* Data excerpts *
===

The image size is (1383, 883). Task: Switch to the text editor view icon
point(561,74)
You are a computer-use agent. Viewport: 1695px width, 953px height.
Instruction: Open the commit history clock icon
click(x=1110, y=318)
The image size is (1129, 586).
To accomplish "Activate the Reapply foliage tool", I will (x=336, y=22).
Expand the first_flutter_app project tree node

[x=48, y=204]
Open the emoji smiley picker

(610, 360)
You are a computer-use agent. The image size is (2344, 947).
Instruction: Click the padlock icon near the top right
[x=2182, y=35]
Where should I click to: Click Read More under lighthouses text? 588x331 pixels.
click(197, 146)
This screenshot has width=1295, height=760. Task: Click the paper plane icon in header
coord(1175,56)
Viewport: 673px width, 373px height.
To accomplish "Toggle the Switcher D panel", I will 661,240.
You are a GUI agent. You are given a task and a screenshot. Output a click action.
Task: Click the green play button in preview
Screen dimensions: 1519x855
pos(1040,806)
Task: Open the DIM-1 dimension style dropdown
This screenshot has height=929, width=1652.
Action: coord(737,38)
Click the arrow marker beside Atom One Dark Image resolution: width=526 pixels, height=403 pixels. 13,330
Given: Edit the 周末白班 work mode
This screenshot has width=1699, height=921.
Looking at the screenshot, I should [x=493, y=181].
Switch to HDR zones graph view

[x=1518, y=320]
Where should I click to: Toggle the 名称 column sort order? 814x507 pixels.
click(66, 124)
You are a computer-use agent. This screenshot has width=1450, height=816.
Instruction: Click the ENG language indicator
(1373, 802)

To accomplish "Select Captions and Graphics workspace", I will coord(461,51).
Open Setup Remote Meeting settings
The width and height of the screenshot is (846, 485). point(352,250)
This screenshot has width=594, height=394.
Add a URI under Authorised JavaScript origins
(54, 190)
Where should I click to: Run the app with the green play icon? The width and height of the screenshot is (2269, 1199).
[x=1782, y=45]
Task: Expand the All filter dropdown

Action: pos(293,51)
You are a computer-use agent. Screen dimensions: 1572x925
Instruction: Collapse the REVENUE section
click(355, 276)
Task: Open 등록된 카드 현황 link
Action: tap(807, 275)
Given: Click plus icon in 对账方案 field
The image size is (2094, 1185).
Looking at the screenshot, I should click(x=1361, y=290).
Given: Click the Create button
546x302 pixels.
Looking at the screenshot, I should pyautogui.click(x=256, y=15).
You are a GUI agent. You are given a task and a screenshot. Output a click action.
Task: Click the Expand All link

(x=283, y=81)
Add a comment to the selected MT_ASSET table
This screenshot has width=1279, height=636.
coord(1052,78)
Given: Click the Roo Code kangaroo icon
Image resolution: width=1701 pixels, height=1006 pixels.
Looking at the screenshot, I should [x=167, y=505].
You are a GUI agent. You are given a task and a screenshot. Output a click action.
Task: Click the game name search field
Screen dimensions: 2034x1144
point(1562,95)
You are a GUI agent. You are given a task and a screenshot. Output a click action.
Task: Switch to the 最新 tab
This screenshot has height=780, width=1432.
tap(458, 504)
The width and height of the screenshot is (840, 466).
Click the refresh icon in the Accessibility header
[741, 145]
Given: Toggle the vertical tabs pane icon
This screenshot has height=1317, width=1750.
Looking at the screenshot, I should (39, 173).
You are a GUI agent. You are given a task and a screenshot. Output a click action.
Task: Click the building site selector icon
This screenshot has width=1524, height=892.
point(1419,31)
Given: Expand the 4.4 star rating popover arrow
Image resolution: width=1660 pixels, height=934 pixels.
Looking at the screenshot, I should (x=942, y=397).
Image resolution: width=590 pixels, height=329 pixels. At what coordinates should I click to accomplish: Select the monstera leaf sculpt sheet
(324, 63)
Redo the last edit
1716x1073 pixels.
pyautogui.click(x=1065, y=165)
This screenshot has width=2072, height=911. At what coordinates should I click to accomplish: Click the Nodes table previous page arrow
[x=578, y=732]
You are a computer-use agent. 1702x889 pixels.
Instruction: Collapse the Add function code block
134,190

===

* PROBLEM *
Identify how many lines in the entries above include the string "will", then state that number alone.

* YOUR SOLUTION *
3